Recording studio in London, England

RAK Studios is a recording studio complex, with residential facilities, used by Rak Records, and located near Regent's Park in central London, England. It was founded in 1976 by the English record producer Mickie Most.

==History==
The RAK complex resides within a Victorian building that was once a school and church hall before being owned by ATV and used for television program rehearsals before becoming RAK Studios in 1976.

RAK has four recording rooms.
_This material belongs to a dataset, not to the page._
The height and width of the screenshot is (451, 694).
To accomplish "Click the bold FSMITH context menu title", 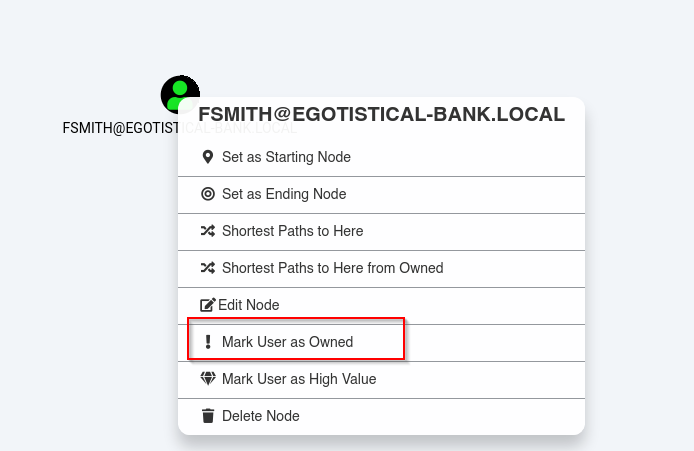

Studios 1 and 2 house API mixing consoles; Studio 3 has a vintage Neve VRP Legend console (previously at Abbey Road Studios' Studio 2); and Studio 4 is a 9.1.4 Atmos Room with Genelec system, which also operates a comfortable stereo mix and production room.

==Notable songs recorded at RAK Studios==

- "In a Big Country" - Big Country
- "Bigmouth Strikes Again" - The Smiths
- "Down in the Tube Station at Midnight" - The Jam
- "Every 1's a Winner" - Hot Chocolate
- "Fairytale of New York" - The Pogues
- "Hold Me Now" - Thompson Twins
- "Kids in America" - Kim Wilde
- "Living Next Door to Alice" - Smokie
- "Pretty in Pink" - The Psychedelic Furs
- "Shattered Dreams" - Johnny Hates Jazz
- "Some Girls" - Racey
- "Vienna" - Ultravox
- "When Love Breaks Down" - Prefab Sprout
- "Always Ascending" - Franz Ferdinand
- "Fake Plastic Trees" - Radiohead

==RAK Mobile==
The RAK Mobile recording studio was a remote recording truck originally built in 1973 by former BBC engineer Doug Hopkins as the Trans European Audio Mobile, or TEAM. When approached by Mickie Most to rent the TEAM mobile for some long-term projects in France the following year, Hopkins suggested that it may make more sense for Most to buy the truck instead. Most purchased the mobile recording studio and re-branded it the RAK Records Mobile two years prior to establishing RAK Studios.